Blanc sec aux notes florales et légèrement minérales, produit dans des vignes plantées en creux dans la lave. Notre préféré. À déguster dans une bodega de La Geria après la randonnée du Guardilama, verre à 2-3 €, bouteille à emporter entre 8 et 12 €. Une expérience directement liée au paysage que vous venez de traverser.
Petites pommes de terre cuites entières dans de l'eau très salée, peau ridée et légèrement croustillante, chair farineuse. Servies avec mojo rojo (pimenté, corsé) ou mojo verde (coriandre, plus frais). Présentes partout, à partir de 3-4 € en entrée. Incontournable, pas de débat là-dessus.
Vieja (perroquet de mer) ou sama grillés à la plancha, chair blanche et iodée, servis avec papas et mojo. Les petits restaurants du front de mer de Caleta de Famara pratiquent des prix honnêtes (12-16 € le plat) et l'ambiance est celle d'un village de pêcheurs-surfeurs, pas d'une zone touristique. À privilégier sur tous les restos des complexes du sud.
Fromage local à pâte souple, goût lacté et légèrement acide, vendu au marché dominical de Teguise ou en supermarché local pour moins de 5 €. Base idéale pour composer un pique-nique du midi entre deux sentiers. Surestimé en version affinée vendue sous vide dans les boutiques à touristes, excellent en version fraîche achetée directement au marché.
Sirop dense et ambré extrait du palmier canarien, saveur de caramel végétal avec une légère amertume en fin de bouche. À verser sur du fromage frais ou du pain grillé. Peu connu des visiteurs, vendu dans les épiceries locales d'Arrecife ou au marché de Teguise, autour de 4-6 € le petit flacon.
Entre 1730 et 1736, une série d'éruptions volcaniques parmi les plus longues de l'histoire européenne recouvre un tiers de Lanzarote sous la lave. Plus de 420 villages et fermes sont ensevelis, 8 millions de m³ de roche expulsés.

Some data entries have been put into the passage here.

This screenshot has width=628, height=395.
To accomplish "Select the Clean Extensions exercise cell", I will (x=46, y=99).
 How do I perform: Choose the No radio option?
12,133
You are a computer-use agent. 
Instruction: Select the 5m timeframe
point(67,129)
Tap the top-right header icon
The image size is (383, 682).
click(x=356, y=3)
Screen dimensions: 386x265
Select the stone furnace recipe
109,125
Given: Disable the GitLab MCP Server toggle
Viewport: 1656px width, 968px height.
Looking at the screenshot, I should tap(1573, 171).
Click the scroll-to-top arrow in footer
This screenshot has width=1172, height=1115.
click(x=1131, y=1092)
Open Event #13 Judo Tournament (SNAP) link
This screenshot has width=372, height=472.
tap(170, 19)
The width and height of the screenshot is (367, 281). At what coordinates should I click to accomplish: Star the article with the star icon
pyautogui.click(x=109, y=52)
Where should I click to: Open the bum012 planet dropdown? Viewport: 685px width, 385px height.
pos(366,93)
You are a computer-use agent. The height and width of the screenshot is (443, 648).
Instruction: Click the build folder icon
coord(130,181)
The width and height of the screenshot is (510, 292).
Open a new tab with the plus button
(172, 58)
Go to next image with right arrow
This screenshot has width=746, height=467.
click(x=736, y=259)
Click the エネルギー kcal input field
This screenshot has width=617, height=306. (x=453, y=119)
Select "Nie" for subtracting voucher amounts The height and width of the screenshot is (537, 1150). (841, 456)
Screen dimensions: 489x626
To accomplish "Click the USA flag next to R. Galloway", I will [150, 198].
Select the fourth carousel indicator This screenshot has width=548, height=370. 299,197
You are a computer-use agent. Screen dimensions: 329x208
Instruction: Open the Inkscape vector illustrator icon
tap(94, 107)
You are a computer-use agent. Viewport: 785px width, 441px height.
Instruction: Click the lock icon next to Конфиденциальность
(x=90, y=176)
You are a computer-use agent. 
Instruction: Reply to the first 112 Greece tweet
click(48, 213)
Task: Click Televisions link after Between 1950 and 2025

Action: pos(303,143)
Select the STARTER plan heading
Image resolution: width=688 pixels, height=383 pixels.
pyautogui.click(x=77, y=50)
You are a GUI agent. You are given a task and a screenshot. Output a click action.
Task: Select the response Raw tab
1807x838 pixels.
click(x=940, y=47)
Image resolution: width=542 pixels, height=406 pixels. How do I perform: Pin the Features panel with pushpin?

Ce que le randonneur traverse aujourd'hui dans le parc de Timanfaya, c'est ce désastre figé.
Une dernière éruption au Tinguatón complète le tableau volcanique de l'île. Ce que peu de visiteurs réalisent : la chaleur souterraine dans le parc de Timanfaya est toujours active à moins de 10 mètres de profondeur. Les rangers y font encore cuire des aliments par convection naturelle, sur le site El Diablo.
Timanfaya est classé Parc National, interdisant tout accès libre au cœur des coulées. Cette décision protège les paysages mais contraint les randonneurs : l'accès pédestre est strictement réglementé, et seul le tour de la Caldera Blanca, en périphérie, reste librement praticable à pied.
César Manrique, natif de Lanzarote né en 1919, obtient en 1974 le classement de l'île en Réserve de la Biosphère, concrétisé par l'Unesco en 1993. Il impose avant sa mort en 1992 une charte architecturale stricte : pas de panneaux publicitaires, hauteur limitée, couleurs blanc et vert imposées. Ses œuvres intégrées dans la roche (Jameos del Agua, Mirador del Río) jalonnent encore les routes entre deux sentiers.
La viticulture de La Geria, pratiquée depuis le XVIIIe siècle dans des cônes de cendres volcaniques, faillit disparaître avec le boom touristique. Les bodegas familiales ont résisté. Aujourd'hui, les vignes plantées dans leurs cratères individuels en scorie noire produisent un Malvasía AOC reconnu, dégustable à deux pas du sentier du Guardilama.
L'île de La Graciosa, longtemps considérée comme un simple îlot inhabité, est officiellement intégrée à l'archipel des Canaries comme huitième île. Sans routes goudronnées, avec 700 habitants permanents, elle reste l'une des rares îles habitées d'Europe où le randonneur marche encore sur de la piste de sable entre deux plages désertes.